Present-day political figures also colluded with the Soviets against their own country. A shining example is Senator Bernie Sanders (I-Vt.). In the 1980s, after honeymooning in the USSR, Sanders collaborated with the U.S. section of the World Peace Council, a major Soviet front organization that was working to push America to disarm unilaterally and surrender allies to Soviet aggression.
In ways far more damaging than Sanders’ fringe activism, distinguished members of the Clinton political clan benefited from relations with the KGB. The two primary Russia hands for Bill Clinton’s administration owed their political or professional fortunes to Soviet agents. The first was vice president Al Gore, whose father, also a senator, benefited greatly from his special relationship with Soviet agent Armand Hammer in a way that arguably groomed the younger Gore to lead Clinton’s Russia team. The second was Bill Clinton’s roommate at Oxford, Strobe Talbott, who as a cub reporter for Timemagazine in Moscow, received the break of his life from Victor Louis, a KGB agent whose job was to recruit rising star journalists. We don’t know whether Talbott allowed the KGB to compromise him, but when asked about it during his Senate confirmation hearing to become deputy secretary of state in 1994, Talbott declined to answer.
Lesson two
The second lesson from the DNC WikiLeaks affair is that history shows that when American leaders resist and make Moscow pay a price, the Kremlin backs off. Strategic-minded leaders, as President Ronald Reagan proved, can even turn tables on the perpetrators and defeat them.
Which is why we should be focusing, not on Hillary Clinton and Donald Trump, but on the current commander-in-chief. Barack Obama has done nothing to discourage Russian misbehavior that led to the WikiLeaks dump. His passivity arguably encouraged it. He now has the pretext to do something.
Obama is the only person on earth who can respond in-kind to the Putin regime’s egregious intervention in the American democratic process. Putin and his inner circle are vulnerable to exposure of their own shameful actions, habits, actions and fetishes. In the electronic age, the Kremlin fortress has become a glass house.
Next steps
For starters, Obama should order the intelligence community to compile properly-sanitized dumps of emails and social media among select targets in Putin’s inner circle. The personal electronic communications should expose the widely-suspected but seldom proven details of the staggering corruption at the top of the Russian gangster state, including Putin’s family members and loyalists. Judiciously selected, the exposures will show Putin and others that we, too, can play hardball.
If disciplined enough, the U.S. can outplay the Putin-WikiLeaks team. Russia’s political system is far less resilient than ours.
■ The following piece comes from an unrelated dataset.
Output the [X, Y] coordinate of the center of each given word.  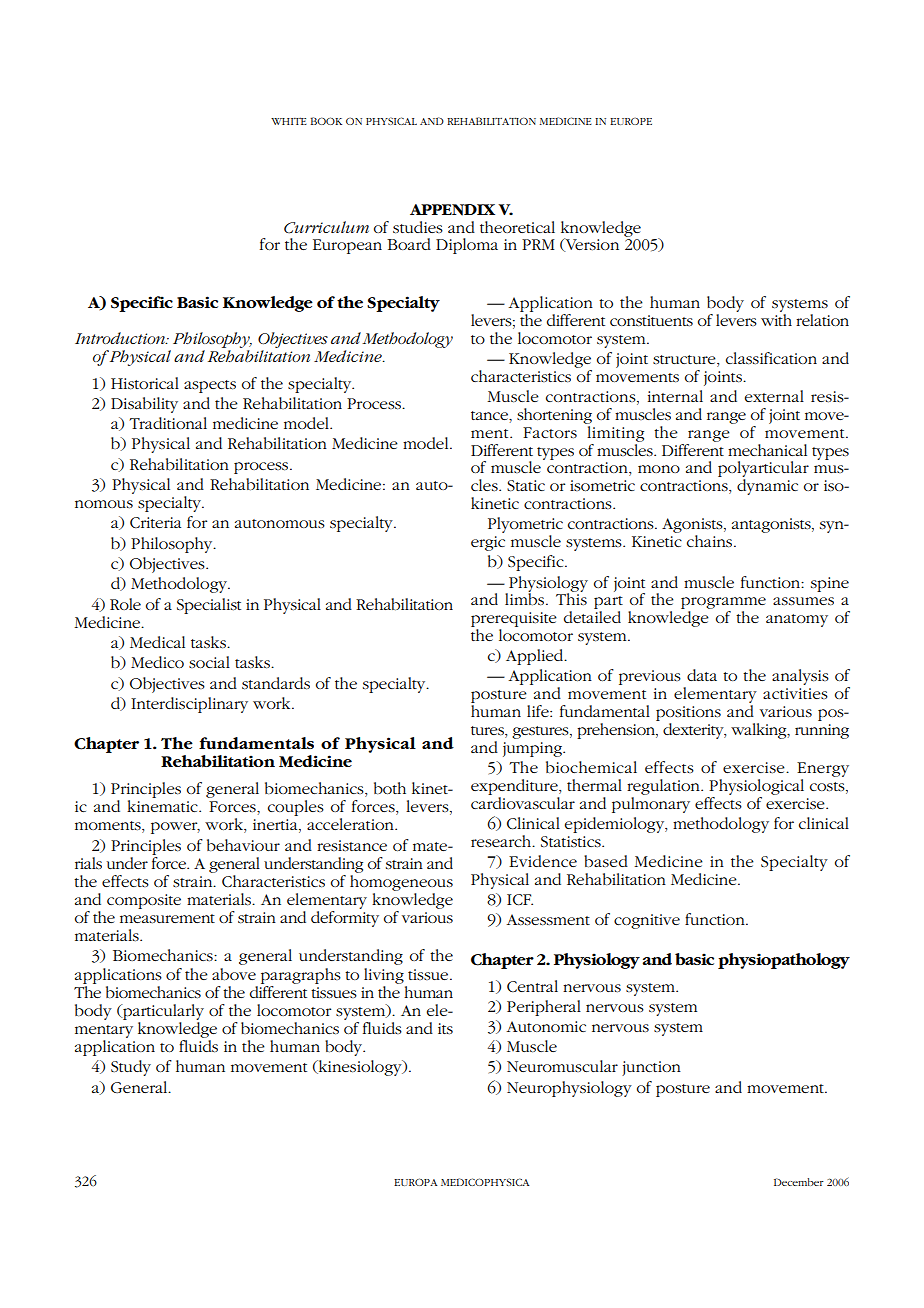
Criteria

The increasingly-centralized yet divided Russian Federation is potentially much more fragile and vulnerable to public exposure of the colossal scale of greed and organized criminal behavior of its national leadership.
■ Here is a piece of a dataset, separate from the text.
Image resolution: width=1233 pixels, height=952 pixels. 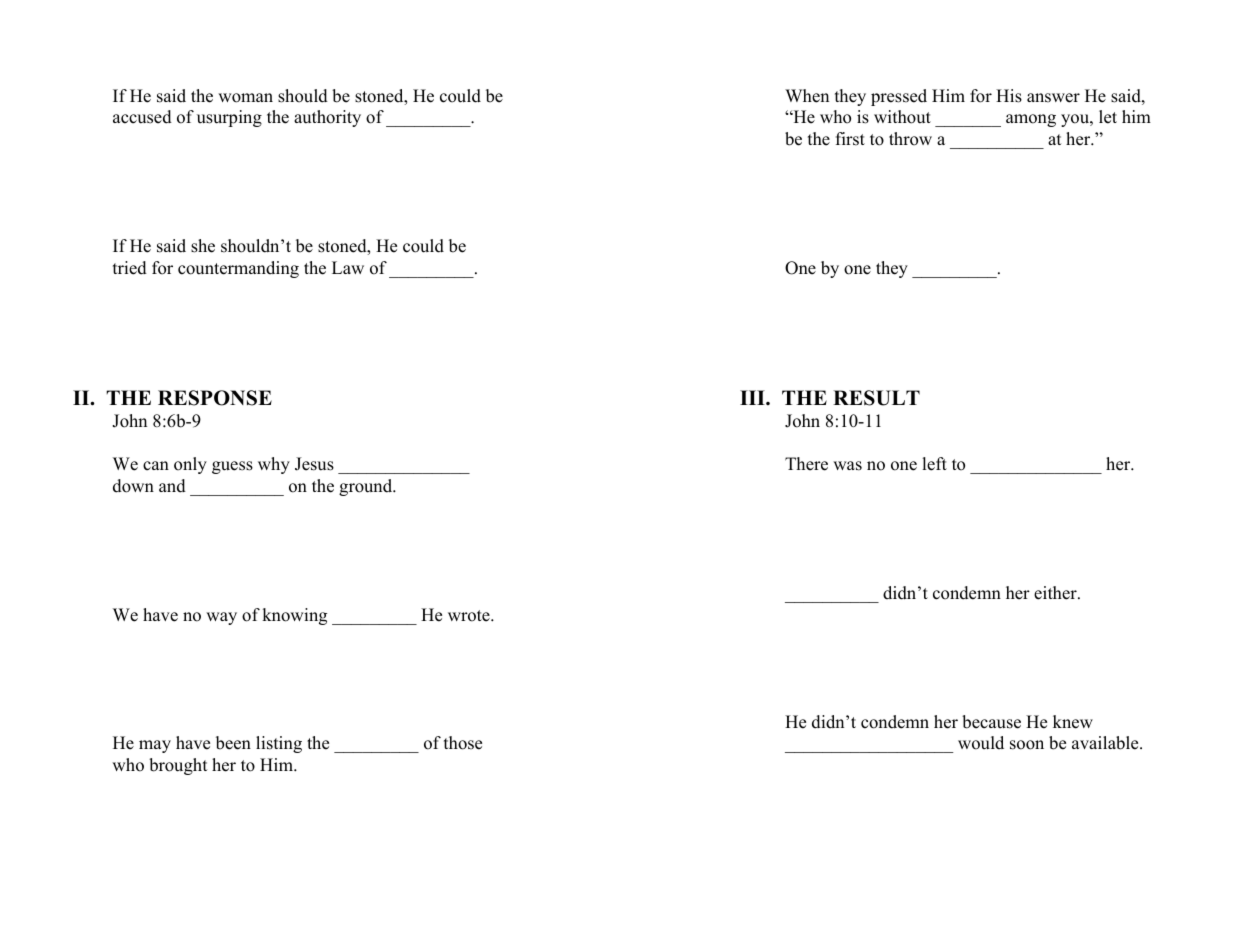 What do you see at coordinates (229, 118) in the screenshot?
I see `usurping` at bounding box center [229, 118].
And then there are national cultural norms that no present Russian leader could politically survive once the glass of invincibility is electronically shattered. Above almost all else, Putin nurses a deep-seated hostility to male homosexuality. Putin-centric political elites could never endure the humiliation and ridicule following a skillful intelligence dump of their private emails, text messages, social media posts, photos and Web browser histories.
No doubt Putin and his inner circle anticipated a cost-free scheme to embarrass Hillary Clinton and, by extension, Obama. If that is the case, all Americans who strive for political authority are wearing an electronic “kick me” sign on their backs.
They should expect Russia and other powers like China to be scooping up and storing their electronic communication for future use. We can’t allow that to continue.
For the sake of America’s democratic society, Obama must strike back hard at Putin and his inner circle. Now.
Mr. Waller is a founding editorial board member of NATO’s Defence Strategic Communications journal. His books include “Secret Empire: The KGB In Russia Today.”